begin SUPPLIED PASSAGE

# Siracha mayo "Fancy Sauce"



## pandemonium (Oct 25, 2010)

I have been eating siracha for a long time and just recently came across a recipe where you mix sirachi into mayo and some red wine vinegar and it make some good dipping sauce for like french fries or even veggies, so thought i would share it. You just mix what you think tastes good its not rocket science and depends how much you want to make so im not posting how much of each.

Also Scarbelly has turned me on to chipolte powder, and that rocks in mayo as well!!!!


----------



## scarbelly (Oct 25, 2010)

Glad ya like the Chipotle powder once I send the jar you will find lots of uses for it. I also sprinkle it on mixed nuts with some garlic powder and smoke them. Mighty tasty.


----------



## pandemonium (Oct 25, 2010)

cant wait!


----------



## meateater (Oct 25, 2010)

Hmmm, a new kind of ketchup.
	

	
	
		
		



		
		
	


	





 I like it, I always have the srirachi in the fridge.


----------



## pandemonium (Oct 25, 2010)

You will like it meat try it out


----------



## chefrob (Oct 25, 2010)

siracha and ketsup is a go to on fried food.............


----------



## chefrob (Oct 25, 2010)

.........minus the ketsup!


----------



## scarbelly (Oct 26, 2010)

chefrob said:


> .........minus the ketsup!




 I agree. Ketsup is evil. I have not had it in the house in over 40 years


----------



## pandemonium (Oct 26, 2010)

ketchup only on hamburgers or hotdogs for me, not with sirachi gross!!!


----------



## mballi3011 (Oct 26, 2010)

You can mix almost anything with mayo. Heck what is russian dressing but ketchup and mayo. Hey that's what my mother told me.


----------



## pandemonium (Oct 26, 2010)

I just mixed chipolte powder into one of those squeeze mayo bottles with a little red wine vigegar and put it on an egg samich oooodoggie!!


----------



## scarbelly (Oct 26, 2010)

So I guess I better make the run to the supplier ASAP.

Here is my offer to any of you needing Chipotle powder. The container is 8oz and when I last purchased it the price was under $10 - I will ship to anyone who wants it. I just need the cost of the product and I think USPS for a small package is $10 or less.

Let me know if you want any as I will be going next week to pick up some for Gary


----------



## athabaskar (Oct 26, 2010)

If you don't live in the sticks go to an Asian market and ask for the Japanese mayo. It is worlds apart from Kraft and will work well with the mix you planned.


----------



## pandemonium (Oct 26, 2010)

Athabaskar said:


> If you don't live in the sticks go to an Asian market and ask for the Japanese mayo. It is worlds apart from Kraft and will work well with the mix you planned.


sounds kinda scary lol Kraft does suck Heilmans is the best


----------



## baboy (Oct 27, 2010)

Siracha is also good on grilled cheese sandwiches spread between the cheese.


----------



## squirrel (Oct 27, 2010)

I'm not a ketchup person, but give me a jar of Duke's mayo any ole day! I bet that chipotle powder is great in mayo. Dang. I bet that is good on fish. Double dang.


----------



## pandemonium (Oct 27, 2010)

Baboy said:


> Siracha is also good on grilled cheese sandwiches spread between the cheese.

end SUPPLIED PASSAGE
begin GIVEN INFORMATION

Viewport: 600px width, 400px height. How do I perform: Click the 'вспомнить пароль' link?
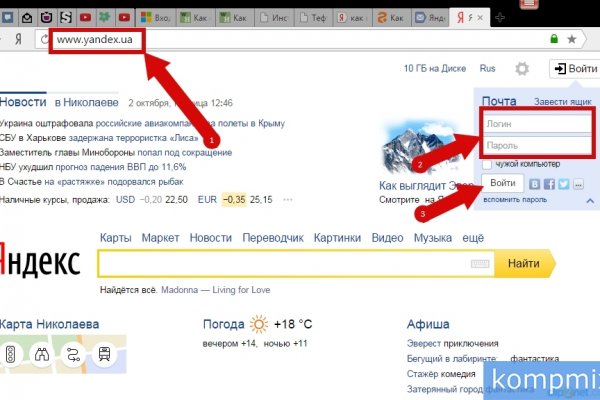click(x=514, y=200)
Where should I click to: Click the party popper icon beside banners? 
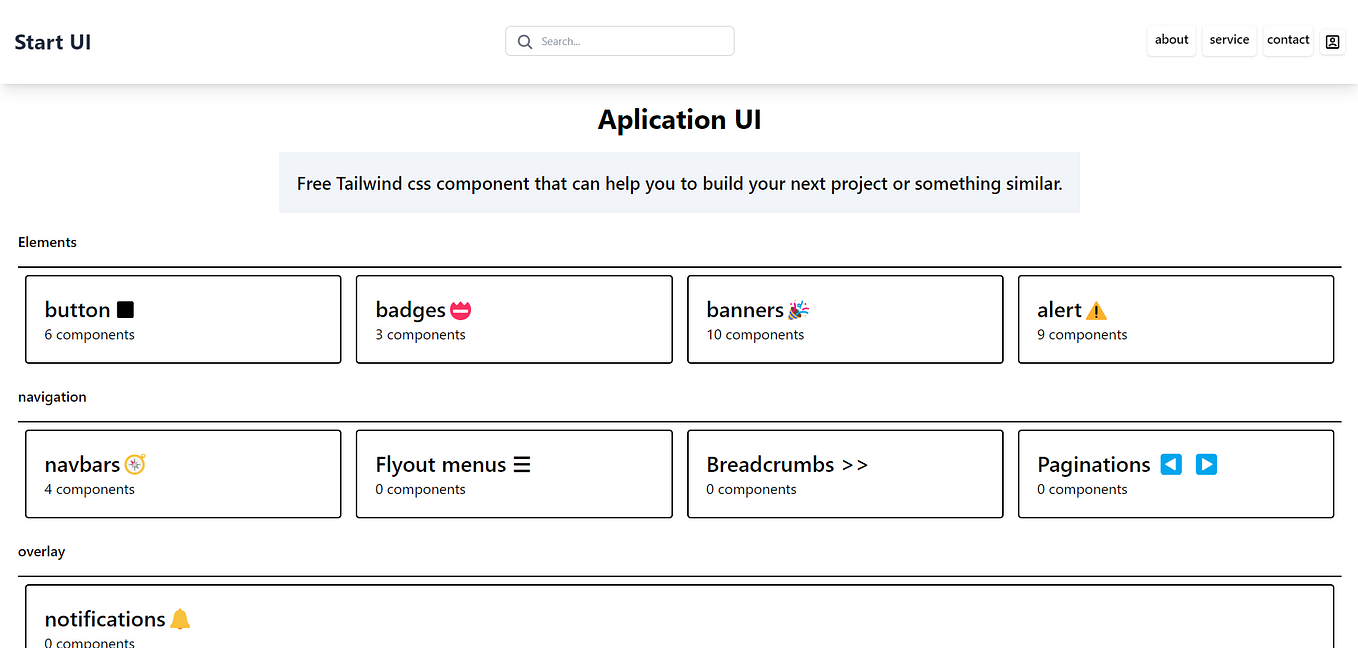pos(798,310)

end GIVEN INFORMATION

WORK TO DO:
a) Retype the part of the Siracha mayo thread from "I'm not a ketchup" to "pandemonium (Oct 27, 2010)".
b) For each statement, answer yes or no on whether the Siracha mayo thread agrees, and quote the deciding words: (i) scarbelly has not kept ketchup in the house for over 40 years; (ii) pandemonium rates Kraft as the best mayo; (iii) the chipotle powder container scarbelly offers to ship holds 8 ounces.
c) In the Siracha mayo thread, what does scarbelly sprinkle on mixed nuts along with the chipotle powder before smoking them?

OUTPUTS IN ORDER:
a)
I'm not a ketchup person, but give me a jar of Duke's mayo any ole day! I bet that chipotle powder is great in mayo. Dang. I bet that is good on fish. Double dang.


----------



## pandemonium (Oct 27, 2010)

b)
(i) Yes: "I have not had it in the house in over 40 years"
(ii) No: "Kraft does suck Heilmans is the best"
(iii) Yes: "The container is 8oz"

c) Garlic powder.